--- BEGIN The input ---
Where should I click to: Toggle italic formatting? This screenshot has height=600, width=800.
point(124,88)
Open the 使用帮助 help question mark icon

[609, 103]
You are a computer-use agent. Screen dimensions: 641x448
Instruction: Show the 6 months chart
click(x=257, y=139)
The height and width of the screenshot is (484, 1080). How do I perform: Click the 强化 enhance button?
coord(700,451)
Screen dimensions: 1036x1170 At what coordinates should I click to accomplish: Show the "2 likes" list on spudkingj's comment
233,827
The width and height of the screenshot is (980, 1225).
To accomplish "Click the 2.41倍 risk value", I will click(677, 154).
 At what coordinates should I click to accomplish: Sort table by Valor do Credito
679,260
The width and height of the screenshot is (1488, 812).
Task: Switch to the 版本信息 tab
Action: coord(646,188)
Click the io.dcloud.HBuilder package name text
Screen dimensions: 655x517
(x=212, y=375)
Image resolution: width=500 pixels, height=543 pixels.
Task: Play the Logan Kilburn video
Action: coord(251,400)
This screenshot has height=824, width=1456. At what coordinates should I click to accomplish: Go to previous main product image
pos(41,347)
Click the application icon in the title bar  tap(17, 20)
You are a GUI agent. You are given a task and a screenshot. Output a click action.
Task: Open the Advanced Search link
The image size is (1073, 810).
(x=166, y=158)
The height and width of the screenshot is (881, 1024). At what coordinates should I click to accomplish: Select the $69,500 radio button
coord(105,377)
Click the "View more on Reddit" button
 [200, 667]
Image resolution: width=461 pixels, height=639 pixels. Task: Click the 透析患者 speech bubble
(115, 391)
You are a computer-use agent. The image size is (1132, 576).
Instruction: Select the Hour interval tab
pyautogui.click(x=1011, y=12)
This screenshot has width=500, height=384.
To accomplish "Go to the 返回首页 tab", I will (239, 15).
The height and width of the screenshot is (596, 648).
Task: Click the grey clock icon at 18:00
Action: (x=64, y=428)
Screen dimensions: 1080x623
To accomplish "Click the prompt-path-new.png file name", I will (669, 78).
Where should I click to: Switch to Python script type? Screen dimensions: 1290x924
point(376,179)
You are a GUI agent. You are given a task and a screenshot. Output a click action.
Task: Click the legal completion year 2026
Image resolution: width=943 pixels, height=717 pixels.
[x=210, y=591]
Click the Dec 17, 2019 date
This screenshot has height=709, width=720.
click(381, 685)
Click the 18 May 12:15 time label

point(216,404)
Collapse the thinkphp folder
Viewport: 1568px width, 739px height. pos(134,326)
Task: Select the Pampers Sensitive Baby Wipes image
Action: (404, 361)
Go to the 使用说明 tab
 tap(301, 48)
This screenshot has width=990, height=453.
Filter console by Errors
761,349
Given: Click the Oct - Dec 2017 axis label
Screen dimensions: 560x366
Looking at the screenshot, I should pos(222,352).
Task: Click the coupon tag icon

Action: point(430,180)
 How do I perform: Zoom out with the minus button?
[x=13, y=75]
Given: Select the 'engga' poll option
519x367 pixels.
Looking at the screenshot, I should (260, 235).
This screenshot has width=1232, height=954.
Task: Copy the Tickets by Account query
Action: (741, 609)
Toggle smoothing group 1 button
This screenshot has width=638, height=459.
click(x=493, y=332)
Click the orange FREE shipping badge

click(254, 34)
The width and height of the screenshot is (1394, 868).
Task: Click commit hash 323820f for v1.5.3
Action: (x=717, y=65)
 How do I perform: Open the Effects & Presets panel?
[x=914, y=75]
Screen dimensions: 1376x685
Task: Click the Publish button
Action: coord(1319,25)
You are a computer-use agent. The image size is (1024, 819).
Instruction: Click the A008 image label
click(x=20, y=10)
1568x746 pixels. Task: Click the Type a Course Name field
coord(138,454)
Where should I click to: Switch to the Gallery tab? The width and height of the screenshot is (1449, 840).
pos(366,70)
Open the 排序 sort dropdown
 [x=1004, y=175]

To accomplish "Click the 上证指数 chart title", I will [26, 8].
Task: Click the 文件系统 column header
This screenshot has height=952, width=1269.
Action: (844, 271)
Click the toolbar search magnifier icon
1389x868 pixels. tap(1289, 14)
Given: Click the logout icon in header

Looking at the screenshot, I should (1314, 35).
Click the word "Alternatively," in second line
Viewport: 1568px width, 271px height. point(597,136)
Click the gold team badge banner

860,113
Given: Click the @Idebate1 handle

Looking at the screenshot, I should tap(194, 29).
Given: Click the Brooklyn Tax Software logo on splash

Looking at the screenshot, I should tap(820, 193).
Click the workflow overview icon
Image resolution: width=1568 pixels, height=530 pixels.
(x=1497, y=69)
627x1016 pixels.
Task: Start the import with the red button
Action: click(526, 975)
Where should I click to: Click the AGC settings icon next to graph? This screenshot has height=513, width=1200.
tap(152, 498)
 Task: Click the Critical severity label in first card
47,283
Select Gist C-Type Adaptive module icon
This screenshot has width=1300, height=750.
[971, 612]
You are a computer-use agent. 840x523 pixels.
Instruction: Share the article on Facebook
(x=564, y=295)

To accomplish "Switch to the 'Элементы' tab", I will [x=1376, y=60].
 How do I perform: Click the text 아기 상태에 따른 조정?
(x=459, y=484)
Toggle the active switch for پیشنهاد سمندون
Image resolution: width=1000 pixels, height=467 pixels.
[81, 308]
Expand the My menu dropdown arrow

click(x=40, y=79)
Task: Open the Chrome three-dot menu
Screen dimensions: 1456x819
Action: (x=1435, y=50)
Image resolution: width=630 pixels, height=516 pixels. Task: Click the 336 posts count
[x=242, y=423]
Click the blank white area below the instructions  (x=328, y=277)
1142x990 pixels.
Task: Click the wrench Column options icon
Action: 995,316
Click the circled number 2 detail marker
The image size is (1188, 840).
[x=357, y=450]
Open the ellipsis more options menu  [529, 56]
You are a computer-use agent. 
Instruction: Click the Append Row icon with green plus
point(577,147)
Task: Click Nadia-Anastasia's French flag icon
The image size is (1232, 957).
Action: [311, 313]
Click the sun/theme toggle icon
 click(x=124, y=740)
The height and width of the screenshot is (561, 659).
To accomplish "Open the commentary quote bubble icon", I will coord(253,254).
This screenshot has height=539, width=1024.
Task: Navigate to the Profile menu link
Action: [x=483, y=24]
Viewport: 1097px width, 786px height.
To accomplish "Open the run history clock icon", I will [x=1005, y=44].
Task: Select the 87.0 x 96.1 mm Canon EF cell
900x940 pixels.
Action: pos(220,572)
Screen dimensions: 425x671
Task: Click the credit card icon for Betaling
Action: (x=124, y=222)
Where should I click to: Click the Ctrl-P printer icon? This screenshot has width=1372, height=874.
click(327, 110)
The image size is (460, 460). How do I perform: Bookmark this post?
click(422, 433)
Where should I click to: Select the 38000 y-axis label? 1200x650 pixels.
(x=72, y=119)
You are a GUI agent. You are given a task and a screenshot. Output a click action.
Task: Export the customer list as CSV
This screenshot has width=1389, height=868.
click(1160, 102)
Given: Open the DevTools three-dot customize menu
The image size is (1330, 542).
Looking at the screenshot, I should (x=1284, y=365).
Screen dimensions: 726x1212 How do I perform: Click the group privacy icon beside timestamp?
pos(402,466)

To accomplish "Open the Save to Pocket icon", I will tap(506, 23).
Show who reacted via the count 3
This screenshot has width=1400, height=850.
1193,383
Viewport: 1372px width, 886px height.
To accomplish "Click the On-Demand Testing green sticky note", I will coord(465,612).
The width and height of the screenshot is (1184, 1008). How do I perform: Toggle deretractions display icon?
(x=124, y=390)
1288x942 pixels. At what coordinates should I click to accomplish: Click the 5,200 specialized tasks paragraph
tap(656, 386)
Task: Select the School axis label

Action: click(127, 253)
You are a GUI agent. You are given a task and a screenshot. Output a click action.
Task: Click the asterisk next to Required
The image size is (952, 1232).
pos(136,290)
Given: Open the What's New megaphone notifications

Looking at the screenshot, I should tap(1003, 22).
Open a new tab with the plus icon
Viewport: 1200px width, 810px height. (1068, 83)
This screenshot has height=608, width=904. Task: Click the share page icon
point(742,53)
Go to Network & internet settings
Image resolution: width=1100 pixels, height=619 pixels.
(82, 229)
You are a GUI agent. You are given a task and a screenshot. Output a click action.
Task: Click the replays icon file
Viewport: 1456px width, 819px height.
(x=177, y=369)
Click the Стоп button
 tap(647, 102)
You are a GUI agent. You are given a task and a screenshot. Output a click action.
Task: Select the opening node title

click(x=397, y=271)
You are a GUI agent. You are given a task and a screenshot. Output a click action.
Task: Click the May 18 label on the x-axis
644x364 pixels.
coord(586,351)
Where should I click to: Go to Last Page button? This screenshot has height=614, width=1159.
--- END The input ---
Can you copy out, character for character, the items above between the line containing "Go to the 使用说明 tab" and the line containing "[x=13, y=75]", inclusive?

* Result of this task:
Go to the 使用说明 tab
 tap(301, 48)
This screenshot has width=990, height=453.
Filter console by Errors
761,349
Given: Click the Oct - Dec 2017 axis label
Screen dimensions: 560x366
Looking at the screenshot, I should pos(222,352).
Task: Click the coupon tag icon

Action: point(430,180)
 How do I perform: Zoom out with the minus button?
[x=13, y=75]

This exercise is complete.